▶ _WORK ITEM 1_: From the passage on strength training before surgery, return the words from "If you know" to "scheduled for surgery!" copied exactly.
▶ _WORK ITEM 2_: Translate this sentence from the passage on strength training before surgery into Spanish: "This is consistent with other studies showing that people with thicker muscles are less likely to suffer illness and death."

These benefits apply to other forms of surgery as well. Even patients scheduled for major lung surgery saw benefits to strength training. In one study, patients who did preoperative strength training had regained more functional endurance 3 months later, when compared to those who did no strength training before surgery.
More muscle mass means a shorter hospitalization.
If you know you are going to be hospitalized for a surgery, you want to do everything in your power to minimize your length of stay. Leaving aside the fact that it is hard to eat well on hospital fare, the inactivity of being in the hospital leaves us deconditioned, which slows down our recovery. And when we look at factors that tend to prolong hospitalization, low muscle mass is a major concern. Strength training reduces length of hospital stay in total joint replacement patients, and even in cancer patients scheduled for surgery!
In one study of patients scheduled for heart surgery, the thickness of muscles around the spine was a strong predictor of whether the patients went on to suffer complications which prolonged their hospital stay. This is consistent with other studies showing that people with thicker muscles are less likely to suffer illness and death. Simply put, having thicker muscles makes us more robust, which means we bounce back faster for major health stressors like surgery.

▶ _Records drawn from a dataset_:
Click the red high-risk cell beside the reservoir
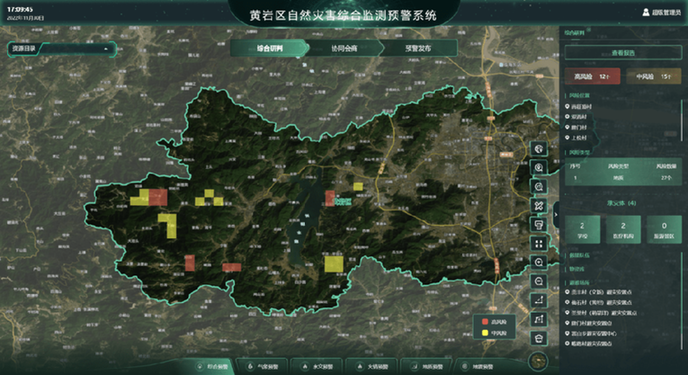This screenshot has height=375, width=688. pyautogui.click(x=330, y=198)
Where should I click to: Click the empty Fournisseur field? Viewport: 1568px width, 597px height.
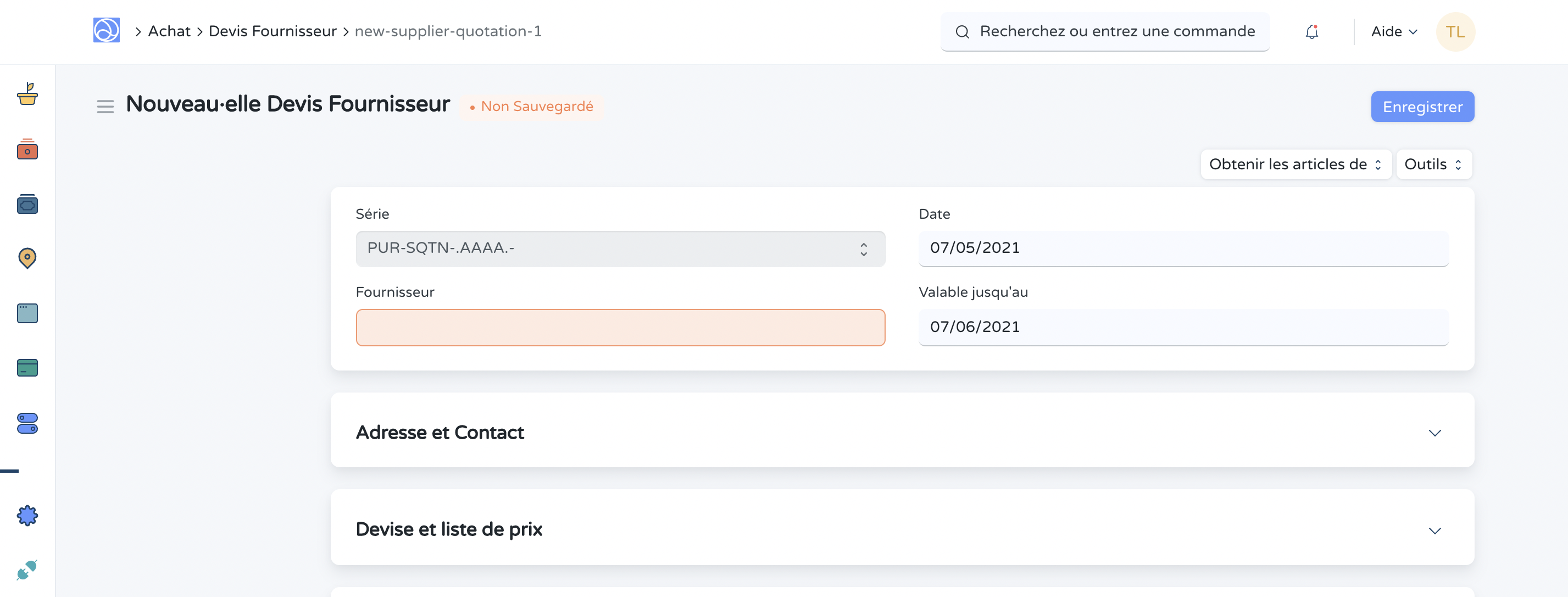[x=620, y=328]
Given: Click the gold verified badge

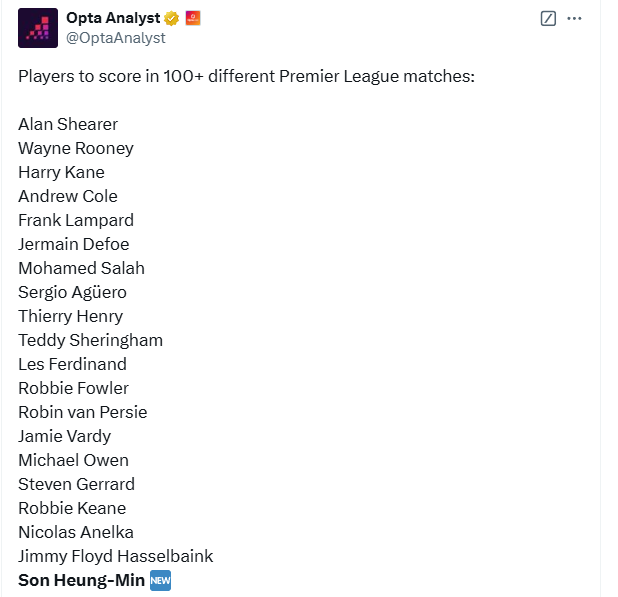Looking at the screenshot, I should tap(172, 18).
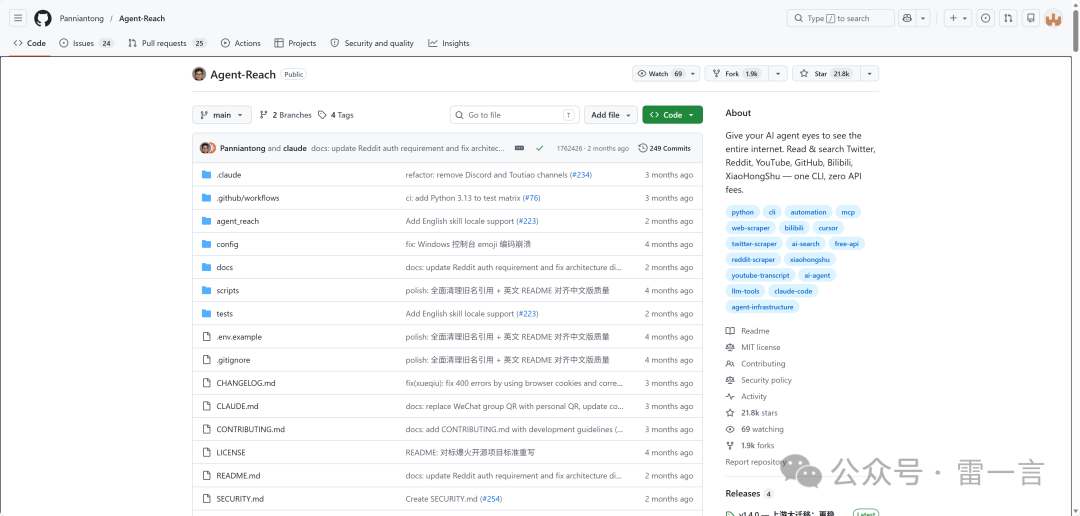The height and width of the screenshot is (516, 1080).
Task: Expand the latest commit message ellipsis
Action: 519,148
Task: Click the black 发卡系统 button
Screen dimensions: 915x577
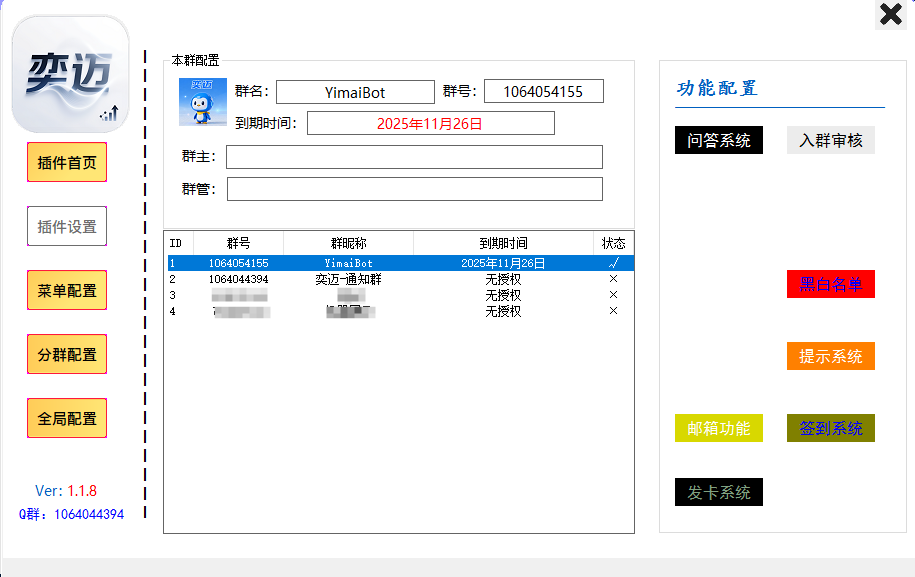Action: 719,492
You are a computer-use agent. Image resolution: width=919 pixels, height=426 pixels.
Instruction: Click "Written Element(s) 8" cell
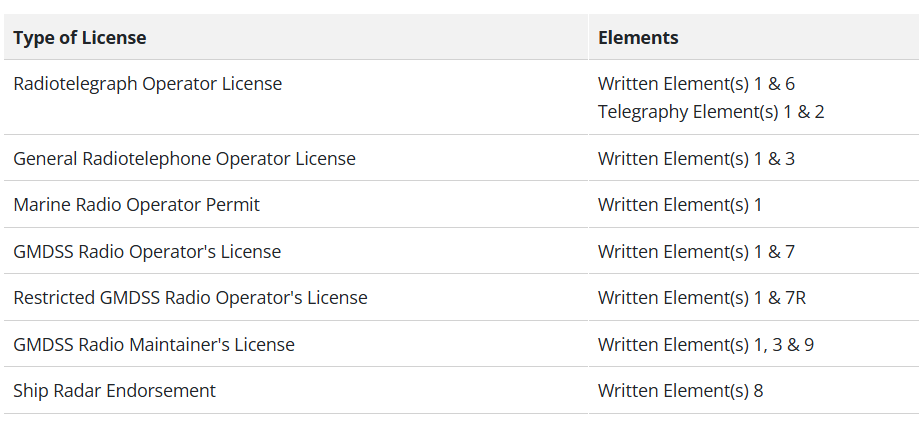[x=680, y=391]
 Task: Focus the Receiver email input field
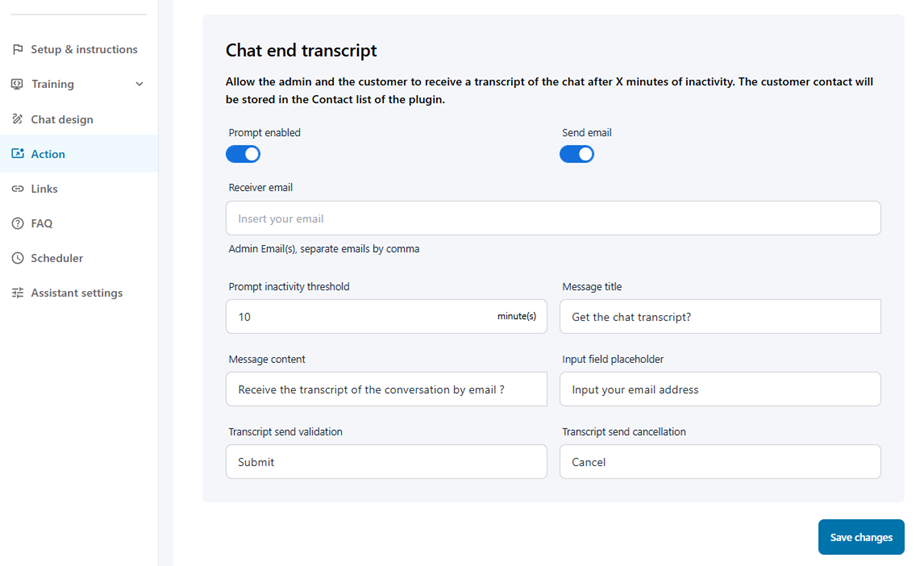(553, 218)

▶ _TASK OUTPUT 1_:
If you know you are going to be hospitalized for a surgery, you want to do everything in your power to minimize your length of stay. Leaving aside the fact that it is hard to eat well on hospital fare, the inactivity of being in the hospital leaves us deconditioned, which slows down our recovery. And when we look at factors that tend to prolong hospitalization, low muscle mass is a major concern. Strength training reduces length of hospital stay in total joint replacement patients, and even in cancer patients scheduled for surgery!

▶ _TASK OUTPUT 2_: Esto concuerda con otros estudios que muestran que las personas con músculos más gruesos tienen menos probabilidades de sufrir enfermedades y de morir.